*** Dataset ***
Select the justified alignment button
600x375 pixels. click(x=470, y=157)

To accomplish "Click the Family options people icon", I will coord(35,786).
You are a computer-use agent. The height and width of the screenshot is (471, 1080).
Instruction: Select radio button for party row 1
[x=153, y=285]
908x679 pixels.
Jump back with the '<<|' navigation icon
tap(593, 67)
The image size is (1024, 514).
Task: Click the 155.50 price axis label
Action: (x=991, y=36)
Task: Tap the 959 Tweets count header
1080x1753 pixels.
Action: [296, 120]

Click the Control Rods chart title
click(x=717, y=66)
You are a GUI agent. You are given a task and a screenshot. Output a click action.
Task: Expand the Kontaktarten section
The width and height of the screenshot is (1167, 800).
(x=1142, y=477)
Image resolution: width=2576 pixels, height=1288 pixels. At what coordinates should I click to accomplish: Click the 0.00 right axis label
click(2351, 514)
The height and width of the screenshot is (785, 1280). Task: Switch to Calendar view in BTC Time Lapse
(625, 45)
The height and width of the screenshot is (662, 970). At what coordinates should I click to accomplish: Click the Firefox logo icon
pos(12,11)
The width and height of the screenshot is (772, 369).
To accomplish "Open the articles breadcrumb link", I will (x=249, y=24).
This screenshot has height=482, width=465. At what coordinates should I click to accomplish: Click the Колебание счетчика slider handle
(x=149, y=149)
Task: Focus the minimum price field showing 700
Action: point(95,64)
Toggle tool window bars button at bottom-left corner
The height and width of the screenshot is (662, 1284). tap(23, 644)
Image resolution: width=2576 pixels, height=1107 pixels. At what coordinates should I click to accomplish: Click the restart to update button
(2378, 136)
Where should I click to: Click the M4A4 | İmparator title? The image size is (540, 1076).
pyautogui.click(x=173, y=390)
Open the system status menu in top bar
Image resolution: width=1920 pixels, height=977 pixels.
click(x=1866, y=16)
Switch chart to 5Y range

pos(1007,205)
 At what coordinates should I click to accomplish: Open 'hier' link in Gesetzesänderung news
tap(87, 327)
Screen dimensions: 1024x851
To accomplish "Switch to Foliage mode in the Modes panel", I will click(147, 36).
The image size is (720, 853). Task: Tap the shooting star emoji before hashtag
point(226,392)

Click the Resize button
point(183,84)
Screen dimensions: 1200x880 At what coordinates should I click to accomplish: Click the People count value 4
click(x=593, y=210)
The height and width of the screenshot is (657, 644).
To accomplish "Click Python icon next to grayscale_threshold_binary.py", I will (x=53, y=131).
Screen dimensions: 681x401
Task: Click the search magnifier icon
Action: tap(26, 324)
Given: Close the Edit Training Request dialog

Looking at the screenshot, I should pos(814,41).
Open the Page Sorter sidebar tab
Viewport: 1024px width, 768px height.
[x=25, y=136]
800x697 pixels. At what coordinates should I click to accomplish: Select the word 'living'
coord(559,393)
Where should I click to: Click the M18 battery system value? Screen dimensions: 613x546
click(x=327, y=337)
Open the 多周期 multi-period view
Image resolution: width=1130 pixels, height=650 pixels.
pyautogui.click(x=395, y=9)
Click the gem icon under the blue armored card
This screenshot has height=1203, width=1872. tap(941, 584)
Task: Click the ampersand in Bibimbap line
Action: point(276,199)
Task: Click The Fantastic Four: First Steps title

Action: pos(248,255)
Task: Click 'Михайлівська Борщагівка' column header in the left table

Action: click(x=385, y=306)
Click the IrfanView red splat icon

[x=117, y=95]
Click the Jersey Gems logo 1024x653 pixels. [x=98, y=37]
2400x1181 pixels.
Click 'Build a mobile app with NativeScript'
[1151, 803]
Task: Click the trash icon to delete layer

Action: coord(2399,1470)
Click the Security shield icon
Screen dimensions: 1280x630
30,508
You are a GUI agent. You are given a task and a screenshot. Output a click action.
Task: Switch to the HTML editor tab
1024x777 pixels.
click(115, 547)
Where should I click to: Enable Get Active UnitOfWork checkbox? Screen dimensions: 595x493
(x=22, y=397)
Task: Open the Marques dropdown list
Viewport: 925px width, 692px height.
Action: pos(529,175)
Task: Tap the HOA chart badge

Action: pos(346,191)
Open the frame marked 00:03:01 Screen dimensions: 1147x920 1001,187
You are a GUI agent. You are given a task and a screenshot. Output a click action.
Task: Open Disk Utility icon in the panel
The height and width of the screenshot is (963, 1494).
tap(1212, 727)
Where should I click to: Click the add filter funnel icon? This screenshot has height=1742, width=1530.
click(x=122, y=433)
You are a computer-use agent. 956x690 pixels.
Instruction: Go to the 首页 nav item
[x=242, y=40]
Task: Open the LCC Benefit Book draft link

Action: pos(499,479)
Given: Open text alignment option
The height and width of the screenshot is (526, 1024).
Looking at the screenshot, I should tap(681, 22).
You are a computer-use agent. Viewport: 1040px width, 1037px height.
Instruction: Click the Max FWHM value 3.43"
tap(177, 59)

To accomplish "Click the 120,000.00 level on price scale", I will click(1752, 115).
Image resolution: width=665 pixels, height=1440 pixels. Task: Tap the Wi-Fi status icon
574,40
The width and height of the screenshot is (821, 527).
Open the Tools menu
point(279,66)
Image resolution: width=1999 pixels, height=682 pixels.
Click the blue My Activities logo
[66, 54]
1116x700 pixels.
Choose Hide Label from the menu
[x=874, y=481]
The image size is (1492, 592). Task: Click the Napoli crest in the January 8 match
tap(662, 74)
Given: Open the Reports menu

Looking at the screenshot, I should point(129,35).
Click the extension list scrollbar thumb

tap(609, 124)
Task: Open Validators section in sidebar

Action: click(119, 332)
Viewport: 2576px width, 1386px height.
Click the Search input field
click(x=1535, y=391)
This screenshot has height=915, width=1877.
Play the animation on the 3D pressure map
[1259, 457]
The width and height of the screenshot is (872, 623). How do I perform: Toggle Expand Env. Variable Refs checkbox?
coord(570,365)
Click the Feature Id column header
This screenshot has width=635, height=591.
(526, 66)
***
Task description:
Can you copy every item above word for word, with no changes?

Task solution:
Select the justified alignment button
600x375 pixels. click(x=470, y=157)

To accomplish "Click the Family options people icon", I will coord(35,786).
You are a computer-use agent. The height and width of the screenshot is (471, 1080).
Instruction: Select radio button for party row 1
[x=153, y=285]
908x679 pixels.
Jump back with the '<<|' navigation icon
tap(593, 67)
The image size is (1024, 514).
Task: Click the 155.50 price axis label
Action: (x=991, y=36)
Task: Tap the 959 Tweets count header
1080x1753 pixels.
Action: [296, 120]

Click the Control Rods chart title
click(x=717, y=66)
You are a GUI agent. You are given a task and a screenshot. Output a click action.
Task: Expand the Kontaktarten section
The width and height of the screenshot is (1167, 800).
(x=1142, y=477)
Image resolution: width=2576 pixels, height=1288 pixels. At what coordinates should I click to accomplish: Click the 0.00 right axis label
click(2351, 514)
The height and width of the screenshot is (785, 1280). Task: Switch to Calendar view in BTC Time Lapse
(625, 45)
The height and width of the screenshot is (662, 970). At what coordinates should I click to accomplish: Click the Firefox logo icon
pos(12,11)
The width and height of the screenshot is (772, 369).
To accomplish "Open the articles breadcrumb link", I will (x=249, y=24).
This screenshot has height=482, width=465. At what coordinates should I click to accomplish: Click the Колебание счетчика slider handle
(x=149, y=149)
Task: Focus the minimum price field showing 700
Action: point(95,64)
Toggle tool window bars button at bottom-left corner
The height and width of the screenshot is (662, 1284). tap(23, 644)
Image resolution: width=2576 pixels, height=1107 pixels. At what coordinates should I click to accomplish: Click the restart to update button
(2378, 136)
Where should I click to: Click the M4A4 | İmparator title? The image size is (540, 1076).
pyautogui.click(x=173, y=390)
Open the system status menu in top bar
Image resolution: width=1920 pixels, height=977 pixels.
click(x=1866, y=16)
Switch chart to 5Y range

pos(1007,205)
 At what coordinates should I click to accomplish: Open 'hier' link in Gesetzesänderung news
tap(87, 327)
Screen dimensions: 1024x851
To accomplish "Switch to Foliage mode in the Modes panel", I will click(147, 36).
The image size is (720, 853). Task: Tap the shooting star emoji before hashtag
point(226,392)

Click the Resize button
point(183,84)
Screen dimensions: 1200x880 At what coordinates should I click to accomplish: Click the People count value 4
click(x=593, y=210)
The height and width of the screenshot is (657, 644).
To accomplish "Click Python icon next to grayscale_threshold_binary.py", I will (x=53, y=131).
Screen dimensions: 681x401
Task: Click the search magnifier icon
Action: tap(26, 324)
Given: Close the Edit Training Request dialog

Looking at the screenshot, I should pos(814,41).
Open the Page Sorter sidebar tab
Viewport: 1024px width, 768px height.
[x=25, y=136]
800x697 pixels. At what coordinates should I click to accomplish: Select the word 'living'
coord(559,393)
Where should I click to: Click the M18 battery system value? Screen dimensions: 613x546
click(x=327, y=337)
Open the 多周期 multi-period view
Image resolution: width=1130 pixels, height=650 pixels.
pyautogui.click(x=395, y=9)
Click the gem icon under the blue armored card
This screenshot has height=1203, width=1872. tap(941, 584)
Task: Click the ampersand in Bibimbap line
Action: point(276,199)
Task: Click The Fantastic Four: First Steps title

Action: pos(248,255)
Task: Click 'Михайлівська Борщагівка' column header in the left table

Action: click(x=385, y=306)
Click the IrfanView red splat icon

[x=117, y=95]
Click the Jersey Gems logo 1024x653 pixels. [x=98, y=37]
2400x1181 pixels.
Click 'Build a mobile app with NativeScript'
[1151, 803]
Task: Click the trash icon to delete layer

Action: coord(2399,1470)
Click the Security shield icon
Screen dimensions: 1280x630
30,508
You are a GUI agent. You are given a task and a screenshot. Output a click action.
Task: Switch to the HTML editor tab
1024x777 pixels.
click(115, 547)
Where should I click to: Enable Get Active UnitOfWork checkbox? Screen dimensions: 595x493
(x=22, y=397)
Task: Open the Marques dropdown list
Viewport: 925px width, 692px height.
Action: pos(529,175)
Task: Tap the HOA chart badge

Action: pos(346,191)
Open the frame marked 00:03:01 Screen dimensions: 1147x920 1001,187
You are a GUI agent. You are given a task and a screenshot. Output a click action.
Task: Open Disk Utility icon in the panel
The height and width of the screenshot is (963, 1494).
tap(1212, 727)
Where should I click to: Click the add filter funnel icon? This screenshot has height=1742, width=1530.
click(x=122, y=433)
You are a computer-use agent. 956x690 pixels.
Instruction: Go to the 首页 nav item
[x=242, y=40]
Task: Open the LCC Benefit Book draft link

Action: pos(499,479)
Given: Open text alignment option
The height and width of the screenshot is (526, 1024).
Looking at the screenshot, I should tap(681, 22).
You are a computer-use agent. Viewport: 1040px width, 1037px height.
Instruction: Click the Max FWHM value 3.43"
tap(177, 59)

To accomplish "Click the 120,000.00 level on price scale", I will click(1752, 115).
Image resolution: width=665 pixels, height=1440 pixels. Task: Tap the Wi-Fi status icon
574,40
The width and height of the screenshot is (821, 527).
Open the Tools menu
point(279,66)
Image resolution: width=1999 pixels, height=682 pixels.
Click the blue My Activities logo
[66, 54]
1116x700 pixels.
Choose Hide Label from the menu
[x=874, y=481]
The image size is (1492, 592). Task: Click the Napoli crest in the January 8 match
tap(662, 74)
Given: Open the Reports menu

Looking at the screenshot, I should point(129,35).
Click the extension list scrollbar thumb

tap(609, 124)
Task: Open Validators section in sidebar

Action: click(119, 332)
Viewport: 2576px width, 1386px height.
Click the Search input field
click(x=1535, y=391)
This screenshot has height=915, width=1877.
Play the animation on the 3D pressure map
[1259, 457]
The width and height of the screenshot is (872, 623). How do I perform: Toggle Expand Env. Variable Refs checkbox?
coord(570,365)
Click the Feature Id column header
This screenshot has width=635, height=591.
(526, 66)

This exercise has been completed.